令和6年の6月から、松井市長の肝いり政策で始まったのが「観光特急バス」です。「観光特急バス」は、運賃を500円にした上で、停車する停留所を減らした観光路線のバスで、観光客を「観光特急バス」に誘導することで。生活路線の混雑緩和を目的としています。

 開始から半年強経過し、交通局が効果検証を行いました。交通局の報告を要約すると、混雑は解消傾向であり、「観光特急バス」の利用者満足度も高いので概ね成功というものでした。産業交通水道委員会でも指摘しましたが、調査も報告結果も非常に杜撰だと私は考えています。

 1つ目は調査自体です。今回の調査は、「観光特急バス」の運用開始前と運用開始後をそれぞれ繁忙期1日ずつと閑散期1日ずつの4日間しか行っていないのです。さらには、前提となるその日の入洛数の人数などの基礎データもなく、そもそも調査の信頼性に欠けます。穿った見方をすれば、良い報告結果になりそうな都合の良い日だけを抽出しているのではないかと疑ってしまいます。仮に悪意がなくても、調査として不十分なのは明らかです。

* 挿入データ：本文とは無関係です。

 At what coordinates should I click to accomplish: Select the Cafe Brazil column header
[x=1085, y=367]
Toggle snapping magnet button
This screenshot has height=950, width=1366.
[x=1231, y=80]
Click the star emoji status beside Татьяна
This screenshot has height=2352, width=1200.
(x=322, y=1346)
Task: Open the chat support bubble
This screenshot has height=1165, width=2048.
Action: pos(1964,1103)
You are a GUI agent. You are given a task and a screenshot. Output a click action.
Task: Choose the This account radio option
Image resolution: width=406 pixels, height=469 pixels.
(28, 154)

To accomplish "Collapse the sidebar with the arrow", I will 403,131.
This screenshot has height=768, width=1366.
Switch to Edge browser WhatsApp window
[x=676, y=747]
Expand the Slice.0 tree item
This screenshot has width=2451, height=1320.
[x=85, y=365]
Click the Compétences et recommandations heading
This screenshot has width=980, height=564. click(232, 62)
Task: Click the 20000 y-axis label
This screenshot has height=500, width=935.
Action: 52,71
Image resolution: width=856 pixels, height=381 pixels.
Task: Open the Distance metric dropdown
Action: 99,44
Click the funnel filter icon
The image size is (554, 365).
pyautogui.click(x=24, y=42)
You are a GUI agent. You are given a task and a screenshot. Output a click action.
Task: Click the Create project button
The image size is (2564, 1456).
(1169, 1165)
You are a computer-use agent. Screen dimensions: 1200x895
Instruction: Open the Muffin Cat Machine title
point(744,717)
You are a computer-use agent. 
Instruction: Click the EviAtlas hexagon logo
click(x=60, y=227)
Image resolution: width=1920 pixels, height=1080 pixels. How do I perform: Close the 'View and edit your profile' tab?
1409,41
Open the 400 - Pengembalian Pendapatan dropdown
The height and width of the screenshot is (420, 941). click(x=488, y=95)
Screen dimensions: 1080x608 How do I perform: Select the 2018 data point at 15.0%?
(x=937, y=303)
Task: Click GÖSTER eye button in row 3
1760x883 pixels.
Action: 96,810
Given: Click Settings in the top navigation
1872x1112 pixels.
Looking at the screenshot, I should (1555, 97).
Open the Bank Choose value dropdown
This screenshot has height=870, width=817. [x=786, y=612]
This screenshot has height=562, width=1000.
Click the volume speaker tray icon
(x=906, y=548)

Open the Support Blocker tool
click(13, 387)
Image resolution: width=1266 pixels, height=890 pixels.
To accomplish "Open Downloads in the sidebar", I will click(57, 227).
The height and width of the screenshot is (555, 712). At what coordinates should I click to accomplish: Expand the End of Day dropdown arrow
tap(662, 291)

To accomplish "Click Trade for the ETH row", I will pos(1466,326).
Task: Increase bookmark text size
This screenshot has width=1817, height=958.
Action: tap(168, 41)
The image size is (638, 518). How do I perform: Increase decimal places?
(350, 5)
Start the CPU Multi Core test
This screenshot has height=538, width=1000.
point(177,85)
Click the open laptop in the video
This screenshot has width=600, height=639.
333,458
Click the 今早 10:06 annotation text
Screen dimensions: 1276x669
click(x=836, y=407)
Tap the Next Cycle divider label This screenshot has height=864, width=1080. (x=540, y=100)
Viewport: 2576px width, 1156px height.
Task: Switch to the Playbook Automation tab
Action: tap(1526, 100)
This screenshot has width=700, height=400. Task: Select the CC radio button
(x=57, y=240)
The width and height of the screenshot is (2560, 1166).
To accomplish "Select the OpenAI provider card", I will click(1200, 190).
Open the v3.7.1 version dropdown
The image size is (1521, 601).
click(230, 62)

もう1つは、報告内容です。そもそも「観光特急バス」は、既存路線に追加する形で増便しているのですから、一定の混雑緩和は当たり前です。大事なのは、値段差をつけて高額な運賃の「観光特急バス」を導入したからこその効果検証に、全く踏み込めていません。つまり、同じ資源を投入した際に、これまでからあった観光路線の洛楽ラインや並行の生活路線の増便をした場合と比べて、「観光特急バス」という選択の効果が高かったかが大事なのです。

何度か、観光特急バスを見かけた時に、思ったより混雑してなかったことがあり、十分に利用されていない肌感覚があります。500円という強気な値段設定で、観光客を誘導しきれていないのではないかと私は考えています。近日中に改めて実地調査を行います。